**RECORD EXTRACTS:**
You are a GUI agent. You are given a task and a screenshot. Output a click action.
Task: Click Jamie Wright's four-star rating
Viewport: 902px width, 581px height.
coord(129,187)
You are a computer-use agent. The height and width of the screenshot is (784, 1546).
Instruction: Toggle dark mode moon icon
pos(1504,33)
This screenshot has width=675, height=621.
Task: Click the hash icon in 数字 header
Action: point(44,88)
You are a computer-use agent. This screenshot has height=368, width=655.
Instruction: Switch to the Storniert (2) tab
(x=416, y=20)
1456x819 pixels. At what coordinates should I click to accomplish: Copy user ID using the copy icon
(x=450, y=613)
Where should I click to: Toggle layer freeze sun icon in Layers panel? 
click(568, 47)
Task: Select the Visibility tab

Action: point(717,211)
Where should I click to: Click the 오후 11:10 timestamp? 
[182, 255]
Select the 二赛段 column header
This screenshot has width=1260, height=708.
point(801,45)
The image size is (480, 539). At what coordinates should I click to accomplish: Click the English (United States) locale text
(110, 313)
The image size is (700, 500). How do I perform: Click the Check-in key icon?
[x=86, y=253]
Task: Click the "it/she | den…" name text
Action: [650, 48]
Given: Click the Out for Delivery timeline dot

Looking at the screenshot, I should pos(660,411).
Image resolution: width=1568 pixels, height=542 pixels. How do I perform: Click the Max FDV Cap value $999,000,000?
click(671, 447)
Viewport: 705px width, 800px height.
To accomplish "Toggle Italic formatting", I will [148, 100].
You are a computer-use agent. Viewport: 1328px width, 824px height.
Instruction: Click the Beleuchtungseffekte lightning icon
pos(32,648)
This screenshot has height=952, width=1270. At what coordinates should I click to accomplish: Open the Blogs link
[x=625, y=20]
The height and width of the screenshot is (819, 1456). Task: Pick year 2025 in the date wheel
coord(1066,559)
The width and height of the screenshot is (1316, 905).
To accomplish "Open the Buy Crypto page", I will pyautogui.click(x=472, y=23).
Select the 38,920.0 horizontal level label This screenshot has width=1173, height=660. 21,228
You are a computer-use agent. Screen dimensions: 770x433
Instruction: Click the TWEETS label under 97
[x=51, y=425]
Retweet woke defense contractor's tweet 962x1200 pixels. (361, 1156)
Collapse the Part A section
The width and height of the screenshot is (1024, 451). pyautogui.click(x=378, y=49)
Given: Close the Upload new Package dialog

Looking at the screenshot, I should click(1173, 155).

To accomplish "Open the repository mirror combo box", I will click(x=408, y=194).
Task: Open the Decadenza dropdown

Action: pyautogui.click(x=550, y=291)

**ACTIVITY:** Repeat all the entries exactly as given.

**RESPONSE AREA:**
You are a GUI agent. You are given a task and a screenshot. Output a click action.
Task: Click Jamie Wright's four-star rating
Viewport: 902px width, 581px height.
coord(129,187)
You are a computer-use agent. The height and width of the screenshot is (784, 1546).
Instruction: Toggle dark mode moon icon
pos(1504,33)
This screenshot has width=675, height=621.
Task: Click the hash icon in 数字 header
Action: point(44,88)
You are a computer-use agent. This screenshot has height=368, width=655.
Instruction: Switch to the Storniert (2) tab
(x=416, y=20)
1456x819 pixels. At what coordinates should I click to accomplish: Copy user ID using the copy icon
(x=450, y=613)
Where should I click to: Toggle layer freeze sun icon in Layers panel? 
click(568, 47)
Task: Select the Visibility tab

Action: point(717,211)
Where should I click to: Click the 오후 11:10 timestamp? 
[182, 255]
Select the 二赛段 column header
This screenshot has width=1260, height=708.
point(801,45)
The image size is (480, 539). At what coordinates should I click to accomplish: Click the English (United States) locale text
(110, 313)
The image size is (700, 500). How do I perform: Click the Check-in key icon?
[x=86, y=253]
Task: Click the "it/she | den…" name text
Action: [650, 48]
Given: Click the Out for Delivery timeline dot

Looking at the screenshot, I should pos(660,411).
Image resolution: width=1568 pixels, height=542 pixels. How do I perform: Click the Max FDV Cap value $999,000,000?
click(671, 447)
Viewport: 705px width, 800px height.
To accomplish "Toggle Italic formatting", I will [148, 100].
You are a computer-use agent. Viewport: 1328px width, 824px height.
Instruction: Click the Beleuchtungseffekte lightning icon
pos(32,648)
This screenshot has height=952, width=1270. At what coordinates should I click to accomplish: Open the Blogs link
[x=625, y=20]
The height and width of the screenshot is (819, 1456). Task: Pick year 2025 in the date wheel
coord(1066,559)
The width and height of the screenshot is (1316, 905).
To accomplish "Open the Buy Crypto page", I will pyautogui.click(x=472, y=23).
Select the 38,920.0 horizontal level label This screenshot has width=1173, height=660. 21,228
You are a computer-use agent. Screen dimensions: 770x433
Instruction: Click the TWEETS label under 97
[x=51, y=425]
Retweet woke defense contractor's tweet 962x1200 pixels. (361, 1156)
Collapse the Part A section
The width and height of the screenshot is (1024, 451). pyautogui.click(x=378, y=49)
Given: Close the Upload new Package dialog

Looking at the screenshot, I should click(1173, 155).

To accomplish "Open the repository mirror combo box", I will click(x=408, y=194).
Task: Open the Decadenza dropdown

Action: pyautogui.click(x=550, y=291)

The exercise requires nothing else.